Source material Start Marker
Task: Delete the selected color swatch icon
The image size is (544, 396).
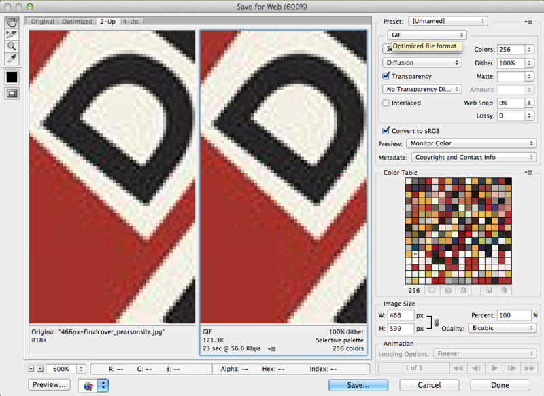Action: click(x=505, y=290)
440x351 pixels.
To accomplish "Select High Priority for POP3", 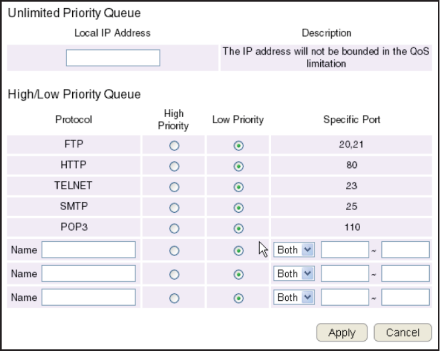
Source material End Marker
#### [What you should do]
From the first line to the last, output the records exactly without pictures.

#### [Response to the task]
Task: Delete the selected color swatch icon
The image size is (544, 396).
Action: click(x=505, y=290)
440x351 pixels.
To accomplish "Select High Priority for POP3", 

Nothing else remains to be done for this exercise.